The closure of sex worker detention centers is part of a larger Vietnamese reform to improve due process and decrease the arbitrary and prolonged nature of punishments for administrative, rather than criminal, violations. Many actors—including Vietnam’s Ministry of Justice, the Department of Social Evils Prevention (charged with addressing sex work and drug use in Vietnam), UNDP, and National Assembly members—have been involved in the reexamination of the law, with sometimes heated debates. One female member of the National Assembly reportedly suggested that if the government was so interested in prolonged detention as a solution to sex work, then perhaps clients of sex workers should also be detained. This suggestion was greeted with little enthusiasm from the male representatives in attendance.

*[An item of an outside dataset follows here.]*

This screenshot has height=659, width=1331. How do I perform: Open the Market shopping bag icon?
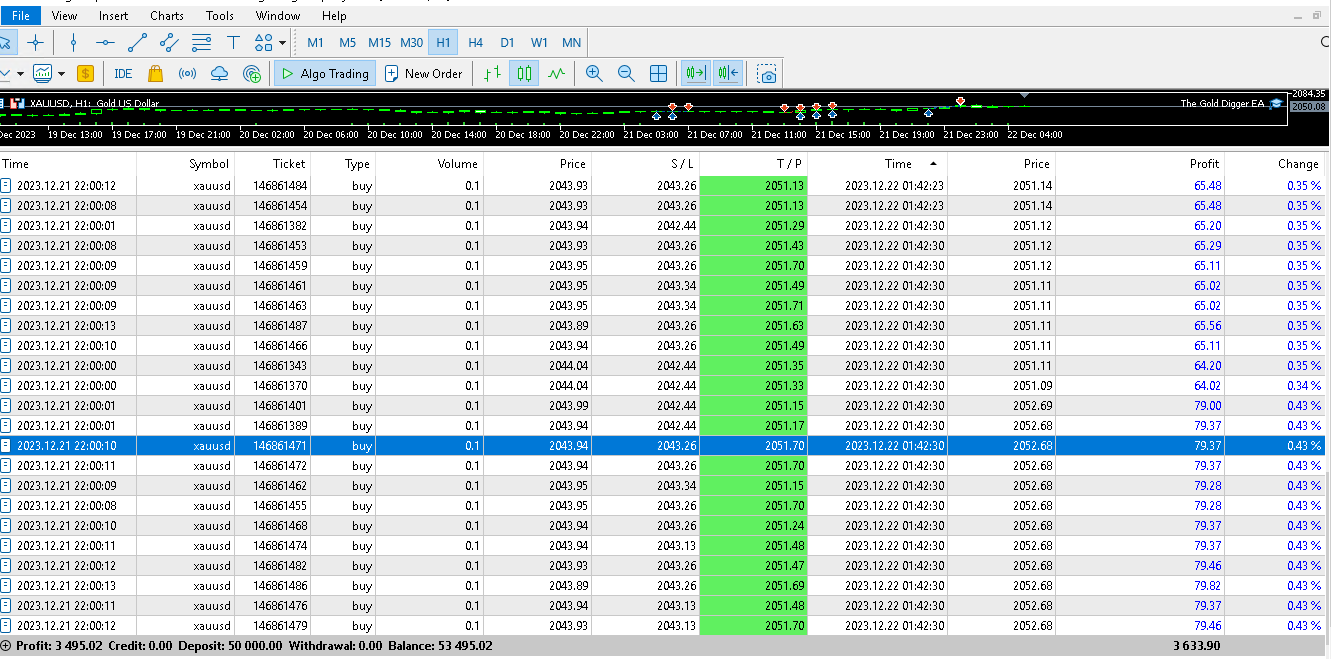155,73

For Vietnam’s drug users, some 30,000 of whom remain detained in forced labor facilities, there are also positive—if less bold—signs of progress. The government has pledged not to build more detention centers and to reduce by half the number of those detained, instead supporting “community-based” treatment. The new administrative detention law includes a pledge to increase due process for those held for drug violations, though even these improvements will take years to come into force. Meanwhile, community-based options such as methadone treatment for those dependent on heroin are gaining clients and supporters, including among police and physicians who have seen how well they work. Drug user groups are forming support networks and showing that they can work more effectively than detention center staff to inspire change and get people jobs.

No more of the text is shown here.